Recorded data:
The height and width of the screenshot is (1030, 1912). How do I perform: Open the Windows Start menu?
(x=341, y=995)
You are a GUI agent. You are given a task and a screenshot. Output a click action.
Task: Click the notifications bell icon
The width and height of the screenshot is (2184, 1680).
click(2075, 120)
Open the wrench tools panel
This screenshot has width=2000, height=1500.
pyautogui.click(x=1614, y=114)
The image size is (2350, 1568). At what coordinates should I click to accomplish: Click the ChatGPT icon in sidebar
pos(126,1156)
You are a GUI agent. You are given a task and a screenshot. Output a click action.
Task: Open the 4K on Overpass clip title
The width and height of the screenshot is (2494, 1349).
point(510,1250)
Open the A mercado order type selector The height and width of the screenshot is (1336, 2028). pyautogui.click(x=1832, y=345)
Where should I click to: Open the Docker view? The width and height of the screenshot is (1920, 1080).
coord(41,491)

EXERCISE DIRECTIONS →
Each entry above must be printed exactly as written.

TASK RESPONSE →
The height and width of the screenshot is (1030, 1912). How do I perform: Open the Windows Start menu?
(x=341, y=995)
You are a GUI agent. You are given a task and a screenshot. Output a click action.
Task: Click the notifications bell icon
The width and height of the screenshot is (2184, 1680).
click(2075, 120)
Open the wrench tools panel
This screenshot has width=2000, height=1500.
pyautogui.click(x=1614, y=114)
The image size is (2350, 1568). At what coordinates should I click to accomplish: Click the ChatGPT icon in sidebar
pos(126,1156)
You are a GUI agent. You are given a task and a screenshot. Output a click action.
Task: Open the 4K on Overpass clip title
The width and height of the screenshot is (2494, 1349).
point(510,1250)
Open the A mercado order type selector The height and width of the screenshot is (1336, 2028). pyautogui.click(x=1832, y=345)
Where should I click to: Open the Docker view? The width and height of the screenshot is (1920, 1080).
coord(41,491)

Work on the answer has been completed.